Stored records
+===+

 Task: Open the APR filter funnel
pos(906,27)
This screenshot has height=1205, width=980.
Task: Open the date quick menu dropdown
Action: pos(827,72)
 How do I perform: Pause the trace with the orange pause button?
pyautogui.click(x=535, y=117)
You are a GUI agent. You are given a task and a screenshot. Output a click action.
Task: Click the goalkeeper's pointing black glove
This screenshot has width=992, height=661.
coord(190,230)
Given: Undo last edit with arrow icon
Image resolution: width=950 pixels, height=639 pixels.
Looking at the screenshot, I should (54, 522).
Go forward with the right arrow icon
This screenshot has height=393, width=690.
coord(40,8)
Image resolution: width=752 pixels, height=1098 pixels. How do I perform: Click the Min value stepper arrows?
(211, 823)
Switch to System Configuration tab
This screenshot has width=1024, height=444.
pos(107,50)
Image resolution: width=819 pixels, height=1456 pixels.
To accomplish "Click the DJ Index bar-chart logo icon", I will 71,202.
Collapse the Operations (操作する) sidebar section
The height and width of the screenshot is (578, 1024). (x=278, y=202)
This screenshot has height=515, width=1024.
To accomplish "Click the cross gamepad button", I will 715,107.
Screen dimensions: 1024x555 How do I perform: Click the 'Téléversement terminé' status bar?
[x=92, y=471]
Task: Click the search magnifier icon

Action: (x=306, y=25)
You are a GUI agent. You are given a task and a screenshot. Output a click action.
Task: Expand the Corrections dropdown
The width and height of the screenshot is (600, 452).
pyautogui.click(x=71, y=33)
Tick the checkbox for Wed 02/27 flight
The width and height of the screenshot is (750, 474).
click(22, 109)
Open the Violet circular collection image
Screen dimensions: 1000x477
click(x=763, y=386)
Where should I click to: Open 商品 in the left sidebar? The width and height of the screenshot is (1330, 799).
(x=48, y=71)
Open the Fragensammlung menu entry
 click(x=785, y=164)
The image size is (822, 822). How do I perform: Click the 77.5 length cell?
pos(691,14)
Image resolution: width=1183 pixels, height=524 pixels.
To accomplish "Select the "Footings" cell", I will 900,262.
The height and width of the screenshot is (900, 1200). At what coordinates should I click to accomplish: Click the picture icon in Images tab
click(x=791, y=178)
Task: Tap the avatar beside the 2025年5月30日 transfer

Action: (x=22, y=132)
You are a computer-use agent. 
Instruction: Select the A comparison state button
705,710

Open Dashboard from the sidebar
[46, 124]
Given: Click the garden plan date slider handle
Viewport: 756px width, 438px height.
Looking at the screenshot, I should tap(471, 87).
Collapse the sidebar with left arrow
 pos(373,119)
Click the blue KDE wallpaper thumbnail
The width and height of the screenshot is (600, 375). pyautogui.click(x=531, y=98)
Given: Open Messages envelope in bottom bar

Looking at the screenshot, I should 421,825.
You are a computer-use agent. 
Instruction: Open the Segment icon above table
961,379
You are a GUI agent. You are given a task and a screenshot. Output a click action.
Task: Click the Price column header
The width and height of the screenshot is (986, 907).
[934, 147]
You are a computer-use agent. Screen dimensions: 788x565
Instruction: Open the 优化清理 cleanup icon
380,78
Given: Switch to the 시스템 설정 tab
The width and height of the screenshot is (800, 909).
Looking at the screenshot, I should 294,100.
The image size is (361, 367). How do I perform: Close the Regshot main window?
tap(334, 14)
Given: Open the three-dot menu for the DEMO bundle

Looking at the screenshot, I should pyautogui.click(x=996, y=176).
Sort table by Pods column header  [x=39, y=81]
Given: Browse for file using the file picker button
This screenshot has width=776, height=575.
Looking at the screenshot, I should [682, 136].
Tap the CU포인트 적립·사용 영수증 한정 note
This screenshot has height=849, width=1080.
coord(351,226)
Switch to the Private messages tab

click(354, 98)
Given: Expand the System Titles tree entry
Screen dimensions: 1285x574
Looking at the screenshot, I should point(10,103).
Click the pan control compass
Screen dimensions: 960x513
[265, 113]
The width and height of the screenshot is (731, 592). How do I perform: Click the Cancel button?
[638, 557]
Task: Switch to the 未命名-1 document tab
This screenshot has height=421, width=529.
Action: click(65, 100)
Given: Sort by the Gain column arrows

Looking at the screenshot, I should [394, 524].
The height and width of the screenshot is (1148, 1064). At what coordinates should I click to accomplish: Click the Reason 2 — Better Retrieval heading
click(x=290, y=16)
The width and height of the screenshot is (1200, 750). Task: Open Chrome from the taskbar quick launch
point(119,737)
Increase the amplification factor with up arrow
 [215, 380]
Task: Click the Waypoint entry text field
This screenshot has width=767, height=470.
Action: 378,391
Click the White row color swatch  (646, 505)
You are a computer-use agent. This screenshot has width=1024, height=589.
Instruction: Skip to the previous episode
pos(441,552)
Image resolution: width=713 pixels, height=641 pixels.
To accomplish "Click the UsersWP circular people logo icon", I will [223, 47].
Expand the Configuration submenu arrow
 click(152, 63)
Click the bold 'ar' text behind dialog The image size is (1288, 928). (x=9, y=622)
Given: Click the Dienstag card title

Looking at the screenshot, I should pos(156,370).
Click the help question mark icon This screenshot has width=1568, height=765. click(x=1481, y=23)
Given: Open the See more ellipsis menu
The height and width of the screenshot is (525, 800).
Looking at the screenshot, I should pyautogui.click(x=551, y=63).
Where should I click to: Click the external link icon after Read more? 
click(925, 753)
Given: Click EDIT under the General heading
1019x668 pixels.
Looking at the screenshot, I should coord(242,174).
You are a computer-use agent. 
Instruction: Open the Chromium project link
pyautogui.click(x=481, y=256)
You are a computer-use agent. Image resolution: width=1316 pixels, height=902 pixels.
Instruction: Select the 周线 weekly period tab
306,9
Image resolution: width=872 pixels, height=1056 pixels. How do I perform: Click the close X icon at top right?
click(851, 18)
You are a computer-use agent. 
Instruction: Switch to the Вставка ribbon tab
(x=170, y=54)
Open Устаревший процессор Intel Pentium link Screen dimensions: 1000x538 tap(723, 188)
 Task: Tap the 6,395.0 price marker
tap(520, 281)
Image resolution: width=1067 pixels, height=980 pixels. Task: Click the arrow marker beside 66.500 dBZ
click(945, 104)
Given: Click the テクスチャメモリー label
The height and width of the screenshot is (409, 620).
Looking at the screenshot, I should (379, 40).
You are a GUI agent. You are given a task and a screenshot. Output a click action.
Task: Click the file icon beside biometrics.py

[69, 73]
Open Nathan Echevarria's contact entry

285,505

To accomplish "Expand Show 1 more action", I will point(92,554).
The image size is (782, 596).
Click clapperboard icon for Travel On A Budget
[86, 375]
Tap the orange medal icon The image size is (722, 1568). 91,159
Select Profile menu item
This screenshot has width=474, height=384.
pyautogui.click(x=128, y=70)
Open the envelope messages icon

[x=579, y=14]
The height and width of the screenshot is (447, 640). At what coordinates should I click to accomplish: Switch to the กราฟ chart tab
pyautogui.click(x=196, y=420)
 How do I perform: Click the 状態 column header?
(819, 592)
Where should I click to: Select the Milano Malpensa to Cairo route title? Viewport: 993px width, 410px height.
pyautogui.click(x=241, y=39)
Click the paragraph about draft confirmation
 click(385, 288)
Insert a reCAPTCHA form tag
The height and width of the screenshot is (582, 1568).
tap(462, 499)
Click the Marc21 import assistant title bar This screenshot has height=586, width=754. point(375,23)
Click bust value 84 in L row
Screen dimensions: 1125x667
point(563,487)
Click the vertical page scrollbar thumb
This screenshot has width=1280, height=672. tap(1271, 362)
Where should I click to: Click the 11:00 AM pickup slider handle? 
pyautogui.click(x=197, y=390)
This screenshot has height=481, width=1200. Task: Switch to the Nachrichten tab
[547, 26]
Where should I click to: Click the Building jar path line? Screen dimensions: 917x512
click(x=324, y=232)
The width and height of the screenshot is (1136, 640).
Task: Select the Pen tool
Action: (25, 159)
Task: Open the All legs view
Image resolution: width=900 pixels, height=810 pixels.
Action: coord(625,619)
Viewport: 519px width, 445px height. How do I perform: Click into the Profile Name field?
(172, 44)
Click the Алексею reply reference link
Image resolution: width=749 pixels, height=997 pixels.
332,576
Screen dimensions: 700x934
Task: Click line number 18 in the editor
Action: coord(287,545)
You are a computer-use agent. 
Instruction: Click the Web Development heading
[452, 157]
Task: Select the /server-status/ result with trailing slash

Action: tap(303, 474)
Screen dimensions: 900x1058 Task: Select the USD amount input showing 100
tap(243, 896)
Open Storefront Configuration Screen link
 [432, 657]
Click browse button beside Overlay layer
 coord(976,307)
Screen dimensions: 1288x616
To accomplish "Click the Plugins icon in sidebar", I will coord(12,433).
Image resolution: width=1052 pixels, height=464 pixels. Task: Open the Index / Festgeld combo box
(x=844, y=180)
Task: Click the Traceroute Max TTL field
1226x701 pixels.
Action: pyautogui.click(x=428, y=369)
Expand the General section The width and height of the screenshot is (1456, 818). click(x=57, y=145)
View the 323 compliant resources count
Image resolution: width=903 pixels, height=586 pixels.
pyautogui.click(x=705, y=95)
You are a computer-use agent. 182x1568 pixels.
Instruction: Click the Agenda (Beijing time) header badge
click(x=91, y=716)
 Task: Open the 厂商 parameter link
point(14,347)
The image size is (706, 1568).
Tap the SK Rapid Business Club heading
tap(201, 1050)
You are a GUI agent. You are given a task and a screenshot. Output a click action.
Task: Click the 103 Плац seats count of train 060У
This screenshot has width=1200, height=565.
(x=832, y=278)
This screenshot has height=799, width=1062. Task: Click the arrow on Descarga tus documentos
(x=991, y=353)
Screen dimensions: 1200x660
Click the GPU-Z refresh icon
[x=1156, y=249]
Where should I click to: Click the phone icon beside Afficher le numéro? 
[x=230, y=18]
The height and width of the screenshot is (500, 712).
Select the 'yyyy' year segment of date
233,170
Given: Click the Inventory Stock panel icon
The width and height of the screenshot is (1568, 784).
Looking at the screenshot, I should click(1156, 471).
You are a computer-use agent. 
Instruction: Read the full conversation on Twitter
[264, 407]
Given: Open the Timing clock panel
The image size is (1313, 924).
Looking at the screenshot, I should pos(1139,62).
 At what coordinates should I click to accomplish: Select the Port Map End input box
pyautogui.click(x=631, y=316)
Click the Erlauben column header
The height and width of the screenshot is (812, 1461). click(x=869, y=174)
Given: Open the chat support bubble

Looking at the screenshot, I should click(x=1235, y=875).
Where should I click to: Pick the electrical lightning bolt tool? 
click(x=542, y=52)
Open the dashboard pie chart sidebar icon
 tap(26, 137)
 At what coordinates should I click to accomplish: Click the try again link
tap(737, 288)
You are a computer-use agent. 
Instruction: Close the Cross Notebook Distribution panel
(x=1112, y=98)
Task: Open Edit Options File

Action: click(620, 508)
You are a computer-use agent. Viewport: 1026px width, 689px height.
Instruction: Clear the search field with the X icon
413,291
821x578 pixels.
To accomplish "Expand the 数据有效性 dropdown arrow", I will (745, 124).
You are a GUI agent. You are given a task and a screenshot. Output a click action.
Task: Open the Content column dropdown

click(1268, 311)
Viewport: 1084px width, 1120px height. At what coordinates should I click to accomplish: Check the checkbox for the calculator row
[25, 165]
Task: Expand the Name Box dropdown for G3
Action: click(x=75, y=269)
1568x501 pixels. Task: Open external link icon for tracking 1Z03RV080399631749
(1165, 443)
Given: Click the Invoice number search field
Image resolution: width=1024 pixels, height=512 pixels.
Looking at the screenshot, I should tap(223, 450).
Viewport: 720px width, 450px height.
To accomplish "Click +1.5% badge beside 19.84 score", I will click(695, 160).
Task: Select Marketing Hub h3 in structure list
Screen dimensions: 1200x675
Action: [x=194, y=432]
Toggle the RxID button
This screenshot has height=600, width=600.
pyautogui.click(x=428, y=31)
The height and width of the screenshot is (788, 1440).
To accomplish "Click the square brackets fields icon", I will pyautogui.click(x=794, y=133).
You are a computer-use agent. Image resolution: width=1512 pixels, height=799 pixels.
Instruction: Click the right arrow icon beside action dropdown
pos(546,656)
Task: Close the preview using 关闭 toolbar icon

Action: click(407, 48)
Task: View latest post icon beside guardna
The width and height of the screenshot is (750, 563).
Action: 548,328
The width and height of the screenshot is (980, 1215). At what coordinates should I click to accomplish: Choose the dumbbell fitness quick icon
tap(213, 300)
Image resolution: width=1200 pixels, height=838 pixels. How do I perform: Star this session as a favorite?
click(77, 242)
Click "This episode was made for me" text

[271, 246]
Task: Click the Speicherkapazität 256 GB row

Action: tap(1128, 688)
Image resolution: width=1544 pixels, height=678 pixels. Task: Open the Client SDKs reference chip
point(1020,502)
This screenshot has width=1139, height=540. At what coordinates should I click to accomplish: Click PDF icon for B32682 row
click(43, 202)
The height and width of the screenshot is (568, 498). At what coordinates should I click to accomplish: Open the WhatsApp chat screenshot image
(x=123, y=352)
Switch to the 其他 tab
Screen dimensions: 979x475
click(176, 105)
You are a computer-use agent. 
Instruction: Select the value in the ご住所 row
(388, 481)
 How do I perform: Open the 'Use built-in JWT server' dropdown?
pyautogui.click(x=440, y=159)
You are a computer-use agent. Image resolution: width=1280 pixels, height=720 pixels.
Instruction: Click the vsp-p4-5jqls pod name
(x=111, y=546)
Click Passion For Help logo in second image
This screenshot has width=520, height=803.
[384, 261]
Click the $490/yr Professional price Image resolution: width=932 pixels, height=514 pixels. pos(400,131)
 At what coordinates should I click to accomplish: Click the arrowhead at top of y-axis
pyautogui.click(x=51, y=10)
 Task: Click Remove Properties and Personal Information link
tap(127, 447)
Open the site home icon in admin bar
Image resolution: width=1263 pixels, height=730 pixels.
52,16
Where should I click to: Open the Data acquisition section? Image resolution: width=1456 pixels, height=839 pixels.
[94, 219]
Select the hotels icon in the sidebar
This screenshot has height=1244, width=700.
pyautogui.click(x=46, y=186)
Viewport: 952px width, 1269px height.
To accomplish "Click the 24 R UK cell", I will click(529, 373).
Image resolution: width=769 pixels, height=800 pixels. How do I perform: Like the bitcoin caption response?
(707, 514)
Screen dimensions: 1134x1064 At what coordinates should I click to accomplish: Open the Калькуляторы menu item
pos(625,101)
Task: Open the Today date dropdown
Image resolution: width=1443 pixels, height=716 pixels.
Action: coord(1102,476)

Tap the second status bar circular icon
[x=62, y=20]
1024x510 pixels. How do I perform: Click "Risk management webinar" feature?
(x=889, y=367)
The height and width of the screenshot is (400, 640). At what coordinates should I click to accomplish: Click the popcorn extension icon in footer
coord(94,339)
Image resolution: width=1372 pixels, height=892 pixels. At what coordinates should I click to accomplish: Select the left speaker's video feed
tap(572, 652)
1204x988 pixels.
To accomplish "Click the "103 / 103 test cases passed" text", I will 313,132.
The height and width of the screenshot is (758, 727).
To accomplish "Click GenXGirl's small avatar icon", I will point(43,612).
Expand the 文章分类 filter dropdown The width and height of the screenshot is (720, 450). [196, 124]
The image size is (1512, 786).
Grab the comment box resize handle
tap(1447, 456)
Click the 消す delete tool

+===+

Write out every line from the entries where "logo" appears.

§ RESPONSE BOX
To accomplish "Click the DJ Index bar-chart logo icon", I will 71,202.
To accomplish "Click the UsersWP circular people logo icon", I will [223, 47].
Click Passion For Help logo in second image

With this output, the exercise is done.